_INSTRUCTIONS FOR THE TASK_: Nothing but an exact copy of the records is expected here.

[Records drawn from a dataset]

+ + + + + + +

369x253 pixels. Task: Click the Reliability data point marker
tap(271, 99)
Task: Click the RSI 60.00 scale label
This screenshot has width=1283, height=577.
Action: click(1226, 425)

+ + + + + + +

_TASK RESPONSE_:
369x253 pixels. Task: Click the Reliability data point marker
tap(271, 99)
Task: Click the RSI 60.00 scale label
This screenshot has width=1283, height=577.
Action: click(1226, 425)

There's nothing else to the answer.